Data mining is the act of searching through historical data with the aim of finding useful patterns of behaviour. A bank for example might scan through customer records to find patterns associated with people who have difficulty paying back loans. These would then be used to classify new loan applicants.
Generally speaking, the patterns we are looking for are used to establish the value of some variable. In the case of the bank this variable would have values of ‘approve’ or ‘reject’ a loan application. The variables we wish to calculate are called labels. When historical data are provided with known values for the labels the mode of data mining is known as supervised learning. When no labels are provided, and the algorithms are looking for other patterns, this is known as unsupervised learning.
There are four broad categories of learning that data mining can perform:
- Classification (as with the bank example) aims to classify records by some pre-defined classification scheme (accept or reject for example).
- Regression is used to calculate the value of numeric labels – the number of hours before a machine should be serviced for example.
- Association seeks to find any relationships which might exist between any of the variables. This is often used in market basket analysis where items that tend to be purchased together are identified.
- Clustering groups records using some measure of similarity. We might cluster customers to establish similarities.

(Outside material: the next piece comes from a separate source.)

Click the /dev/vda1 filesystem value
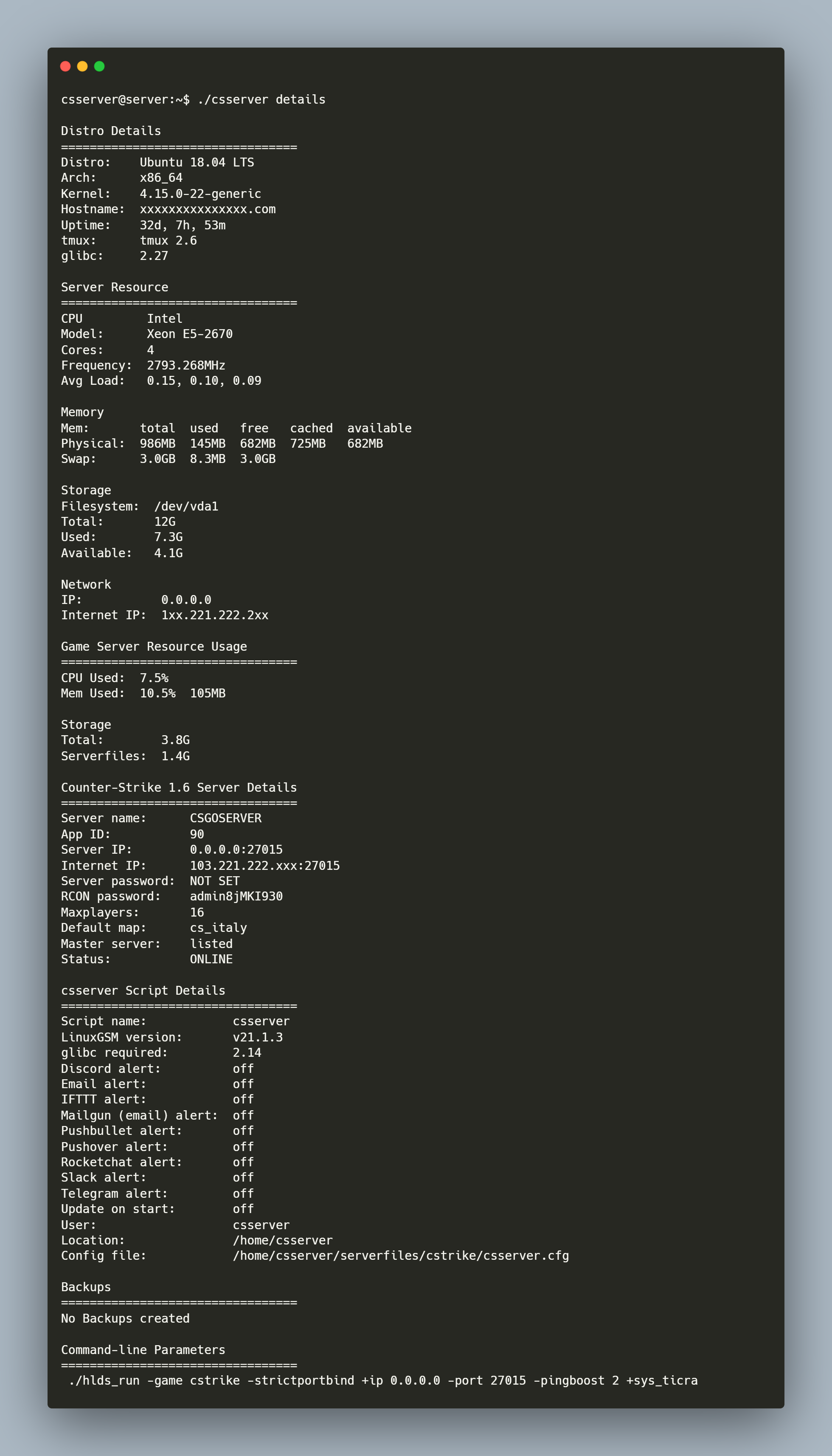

The ‘records’ we refer to are often called instances or examples. Data mining is often used in predictive analytics, where the aim is to predict some variable (or variables) associated with new instances. Examples include customers who are likely to defect, patients who might be readmitted to hospital, movies you might want to watch, people who should be targeted in a marketing campaign – and so on.
The golden rule in data mining is to keep things as simple as possible. Complexity has a large number of problems associated with it, and not least the fact that the data mining algorithms use complexity to simply fit patterns to the data with no generalisation. This means they fit patterns to random noise with no predictive capability.
Ultimately the success or otherwise of data mining activities will depend on the skills of the analyst and the know-how of domain experts.